*EXERCISE INPUT*
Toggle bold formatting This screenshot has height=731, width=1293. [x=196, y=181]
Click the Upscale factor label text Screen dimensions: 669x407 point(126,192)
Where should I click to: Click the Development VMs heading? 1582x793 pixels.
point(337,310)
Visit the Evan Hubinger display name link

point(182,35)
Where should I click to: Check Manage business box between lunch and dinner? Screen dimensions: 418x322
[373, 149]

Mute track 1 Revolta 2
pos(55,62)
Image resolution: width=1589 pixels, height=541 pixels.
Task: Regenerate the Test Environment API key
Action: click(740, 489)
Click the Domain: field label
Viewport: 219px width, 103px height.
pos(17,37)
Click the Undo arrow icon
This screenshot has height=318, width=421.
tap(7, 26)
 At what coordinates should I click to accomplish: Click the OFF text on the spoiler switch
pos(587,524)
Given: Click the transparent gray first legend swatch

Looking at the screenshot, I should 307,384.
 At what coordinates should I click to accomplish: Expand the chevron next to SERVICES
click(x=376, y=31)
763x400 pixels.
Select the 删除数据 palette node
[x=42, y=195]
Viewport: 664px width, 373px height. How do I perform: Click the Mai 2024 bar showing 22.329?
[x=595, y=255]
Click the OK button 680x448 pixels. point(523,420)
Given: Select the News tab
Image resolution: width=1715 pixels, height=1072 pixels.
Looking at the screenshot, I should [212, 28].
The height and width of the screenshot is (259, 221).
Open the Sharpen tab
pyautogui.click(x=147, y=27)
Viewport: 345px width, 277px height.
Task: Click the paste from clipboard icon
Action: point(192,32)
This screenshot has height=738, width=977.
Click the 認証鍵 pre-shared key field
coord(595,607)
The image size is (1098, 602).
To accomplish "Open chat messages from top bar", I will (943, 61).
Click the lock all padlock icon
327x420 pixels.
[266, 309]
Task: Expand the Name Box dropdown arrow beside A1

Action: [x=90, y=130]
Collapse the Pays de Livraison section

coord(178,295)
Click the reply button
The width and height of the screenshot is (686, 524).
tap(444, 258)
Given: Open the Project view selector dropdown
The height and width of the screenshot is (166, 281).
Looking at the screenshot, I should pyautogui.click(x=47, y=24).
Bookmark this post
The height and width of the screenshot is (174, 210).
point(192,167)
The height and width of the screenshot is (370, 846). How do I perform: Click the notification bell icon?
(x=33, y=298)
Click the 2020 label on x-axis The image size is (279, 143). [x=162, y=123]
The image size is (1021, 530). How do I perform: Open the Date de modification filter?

*INSTRUCTIONS TO FOLLOW*
After locating the line with "763x400 pixels." above, return that line and every later line through the one with "Given: Select the News tab", word for word and with nothing else.

*RESULT OF THE EXERCISE*
763x400 pixels.
Select the 删除数据 palette node
[x=42, y=195]
Viewport: 664px width, 373px height. How do I perform: Click the Mai 2024 bar showing 22.329?
[x=595, y=255]
Click the OK button 680x448 pixels. point(523,420)
Given: Select the News tab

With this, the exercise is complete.